───── 原文

故町村氏の後継者選び すでに進行中 鈴木宗男氏「手回しの良い段取り」と激怒

2015年06月05日 16時00分

「新党大地」の鈴木宗男代表

 外相や官房長官、衆院議長を歴任し脳梗塞のため死去した町村信孝氏の通夜が4日、東京・港区の青山葬儀所でしめやかに営まれた。安倍晋三首相(自民党総裁=60)が葬儀委員長を務めた。

 町村氏の死去の直後から、地盤の衆議院北海道5区の補欠選挙が行われると伝えられた。

 北海道を基盤とする「新党大地」の鈴木宗男代表(67)は「私と町村さんは同じ北海道出身で付き合いも長い。弔問にも行き、町村さんの奥さんと話し『宗男さんには選挙に出るときノウハウを教えてもらった』という言葉をいただいた。町村さんの後継については水面下で動きだしていると聞くが、告別式も済んでないのに何ということか!」と激怒した。

 町村氏の死去による補選は、本来なら10月に実施される。だが、昨年12月の衆院選をめぐる「1票の格差」訴訟が係争中で、年内に最高裁判決が出なければ、来年4月に実施される見込みだ。

 補選では“後継者”として町村氏の次女の夫、和田義明氏(43)の名前が早くも取りざたされ、地元では「今月下旬にも正式決定するのではないか」と伝えられている。

「何とも手回しの良い段取りです。『倫理感・道徳感のないやり方、行動に腹が立ちます』『衆議院議員という公の立場は町村家のものではありません。私有財産と思っている人たちに憤りを感じます』といった声が私のもとに寄せられる。こうした声をまっとうな人の思いとして受け止めている」

 宗男氏は町村氏の死去の直後から後継者選びに奔走する関係者に腹を立てるが、唇をかみしめて「政治の世界は、政治家が亡くなっても静かにならない。いや、なれない厳しい修羅の世界だとつくづく思います。改めて町村信孝氏の安らかなるお眠りを念じます」と話した。

──────────
───── 提供された行

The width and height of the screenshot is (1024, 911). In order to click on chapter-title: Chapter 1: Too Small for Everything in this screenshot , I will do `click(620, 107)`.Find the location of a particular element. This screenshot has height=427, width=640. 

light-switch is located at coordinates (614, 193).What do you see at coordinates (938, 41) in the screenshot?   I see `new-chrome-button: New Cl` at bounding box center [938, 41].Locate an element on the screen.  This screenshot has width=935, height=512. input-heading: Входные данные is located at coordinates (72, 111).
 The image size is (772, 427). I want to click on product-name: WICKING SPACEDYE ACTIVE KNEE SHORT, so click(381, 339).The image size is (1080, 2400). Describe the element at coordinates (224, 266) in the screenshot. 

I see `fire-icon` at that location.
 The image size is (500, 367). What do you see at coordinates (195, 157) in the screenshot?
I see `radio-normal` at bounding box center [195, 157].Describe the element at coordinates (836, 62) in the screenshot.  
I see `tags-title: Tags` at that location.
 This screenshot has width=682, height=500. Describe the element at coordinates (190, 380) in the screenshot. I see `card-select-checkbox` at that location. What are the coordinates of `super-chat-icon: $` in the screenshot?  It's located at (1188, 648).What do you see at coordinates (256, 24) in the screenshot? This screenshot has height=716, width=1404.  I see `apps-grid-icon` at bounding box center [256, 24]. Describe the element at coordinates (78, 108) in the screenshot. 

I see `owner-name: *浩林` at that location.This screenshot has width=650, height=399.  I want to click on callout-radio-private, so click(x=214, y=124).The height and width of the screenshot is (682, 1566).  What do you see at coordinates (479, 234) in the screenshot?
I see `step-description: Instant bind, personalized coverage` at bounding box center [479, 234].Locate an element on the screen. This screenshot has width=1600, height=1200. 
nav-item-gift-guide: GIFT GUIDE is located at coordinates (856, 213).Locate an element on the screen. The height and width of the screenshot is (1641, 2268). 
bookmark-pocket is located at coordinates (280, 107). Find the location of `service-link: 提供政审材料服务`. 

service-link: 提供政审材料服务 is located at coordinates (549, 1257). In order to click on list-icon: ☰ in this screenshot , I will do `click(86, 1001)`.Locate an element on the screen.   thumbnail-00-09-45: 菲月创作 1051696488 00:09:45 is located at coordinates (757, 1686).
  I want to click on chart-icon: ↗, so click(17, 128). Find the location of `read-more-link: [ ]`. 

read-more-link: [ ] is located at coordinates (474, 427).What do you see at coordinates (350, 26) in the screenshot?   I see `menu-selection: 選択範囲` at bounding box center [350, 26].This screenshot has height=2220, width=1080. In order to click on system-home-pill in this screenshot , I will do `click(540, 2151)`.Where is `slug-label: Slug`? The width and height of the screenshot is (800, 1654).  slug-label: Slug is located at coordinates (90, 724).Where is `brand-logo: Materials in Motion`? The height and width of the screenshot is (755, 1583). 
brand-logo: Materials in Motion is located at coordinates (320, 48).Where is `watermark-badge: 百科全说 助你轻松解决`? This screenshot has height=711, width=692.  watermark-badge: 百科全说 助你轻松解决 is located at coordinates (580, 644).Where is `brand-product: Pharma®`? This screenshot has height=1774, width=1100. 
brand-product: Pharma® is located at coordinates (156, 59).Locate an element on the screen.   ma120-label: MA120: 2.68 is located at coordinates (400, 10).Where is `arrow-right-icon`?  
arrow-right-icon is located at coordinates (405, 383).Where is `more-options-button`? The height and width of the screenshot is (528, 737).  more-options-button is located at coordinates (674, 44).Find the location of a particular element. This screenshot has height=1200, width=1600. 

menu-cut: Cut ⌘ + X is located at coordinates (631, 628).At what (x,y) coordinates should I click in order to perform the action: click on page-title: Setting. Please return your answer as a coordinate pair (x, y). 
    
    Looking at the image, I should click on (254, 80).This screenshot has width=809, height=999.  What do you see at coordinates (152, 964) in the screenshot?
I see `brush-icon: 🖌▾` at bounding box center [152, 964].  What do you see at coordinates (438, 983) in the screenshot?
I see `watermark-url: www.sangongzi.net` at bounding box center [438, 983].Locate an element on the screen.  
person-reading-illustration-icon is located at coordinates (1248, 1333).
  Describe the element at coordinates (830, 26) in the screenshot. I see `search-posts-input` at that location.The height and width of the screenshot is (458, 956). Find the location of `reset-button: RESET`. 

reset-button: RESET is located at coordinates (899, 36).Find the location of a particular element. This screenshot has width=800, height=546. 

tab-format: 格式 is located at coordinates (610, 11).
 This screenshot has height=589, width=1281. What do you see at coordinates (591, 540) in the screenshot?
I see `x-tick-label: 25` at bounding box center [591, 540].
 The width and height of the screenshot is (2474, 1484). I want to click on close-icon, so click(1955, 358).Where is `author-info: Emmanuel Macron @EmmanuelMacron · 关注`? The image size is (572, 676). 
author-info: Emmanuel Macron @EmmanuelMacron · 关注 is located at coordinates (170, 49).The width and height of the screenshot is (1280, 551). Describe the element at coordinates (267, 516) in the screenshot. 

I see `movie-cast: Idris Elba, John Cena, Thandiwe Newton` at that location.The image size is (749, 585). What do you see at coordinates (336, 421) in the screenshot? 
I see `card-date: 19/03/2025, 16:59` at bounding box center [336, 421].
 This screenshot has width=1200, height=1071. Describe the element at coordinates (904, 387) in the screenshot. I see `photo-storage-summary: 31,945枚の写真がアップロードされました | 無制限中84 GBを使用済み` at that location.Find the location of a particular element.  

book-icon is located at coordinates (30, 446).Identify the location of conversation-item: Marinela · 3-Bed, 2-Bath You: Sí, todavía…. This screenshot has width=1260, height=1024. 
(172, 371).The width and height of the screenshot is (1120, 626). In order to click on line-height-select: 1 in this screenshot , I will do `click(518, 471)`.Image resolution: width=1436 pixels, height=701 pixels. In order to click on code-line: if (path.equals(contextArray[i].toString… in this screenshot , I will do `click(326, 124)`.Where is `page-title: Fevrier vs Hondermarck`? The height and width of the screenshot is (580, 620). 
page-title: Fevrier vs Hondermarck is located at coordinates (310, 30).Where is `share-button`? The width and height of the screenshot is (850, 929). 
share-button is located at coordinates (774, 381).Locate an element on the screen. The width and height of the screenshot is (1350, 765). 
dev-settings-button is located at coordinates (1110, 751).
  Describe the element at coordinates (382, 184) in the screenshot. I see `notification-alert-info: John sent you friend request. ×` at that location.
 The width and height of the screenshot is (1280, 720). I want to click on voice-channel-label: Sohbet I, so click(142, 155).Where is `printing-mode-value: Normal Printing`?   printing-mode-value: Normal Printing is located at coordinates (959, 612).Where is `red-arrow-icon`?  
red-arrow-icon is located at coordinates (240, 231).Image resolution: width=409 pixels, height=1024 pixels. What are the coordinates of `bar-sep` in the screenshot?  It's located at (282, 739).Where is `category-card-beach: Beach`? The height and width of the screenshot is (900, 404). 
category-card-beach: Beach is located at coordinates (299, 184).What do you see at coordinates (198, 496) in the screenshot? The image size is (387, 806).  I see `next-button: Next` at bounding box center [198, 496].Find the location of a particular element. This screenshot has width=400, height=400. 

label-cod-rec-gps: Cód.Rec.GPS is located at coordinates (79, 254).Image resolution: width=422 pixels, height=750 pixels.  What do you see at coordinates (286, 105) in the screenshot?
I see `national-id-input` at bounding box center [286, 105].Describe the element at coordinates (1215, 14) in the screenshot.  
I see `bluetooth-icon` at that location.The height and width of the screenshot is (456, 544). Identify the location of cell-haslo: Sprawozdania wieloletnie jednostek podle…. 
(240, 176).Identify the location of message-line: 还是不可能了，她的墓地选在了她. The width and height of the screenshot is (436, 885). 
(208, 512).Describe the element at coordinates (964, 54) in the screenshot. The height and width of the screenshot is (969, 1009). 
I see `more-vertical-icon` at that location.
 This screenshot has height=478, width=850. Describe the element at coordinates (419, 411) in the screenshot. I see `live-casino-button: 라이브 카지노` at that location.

──────────

## 練習問題
(1) 記事によると、町村氏の通夜で葬儀委員長を務めたのは誰ですか。
(2) 記事の内容を2文でまとめてください。
ここでは行を使いません。

## 解答
(1) 安倍晋三首相です。

(2) 町村信孝氏の死去を受けて衆議院北海道5区で補欠選挙が行われると伝えられ、後継者として次女の夫の和田義明氏の名前が早くも取りざたされている。新党大地の鈴木宗男代表は、告別式も済まないうちに後継者選びが水面下で進んでいることに激怒した。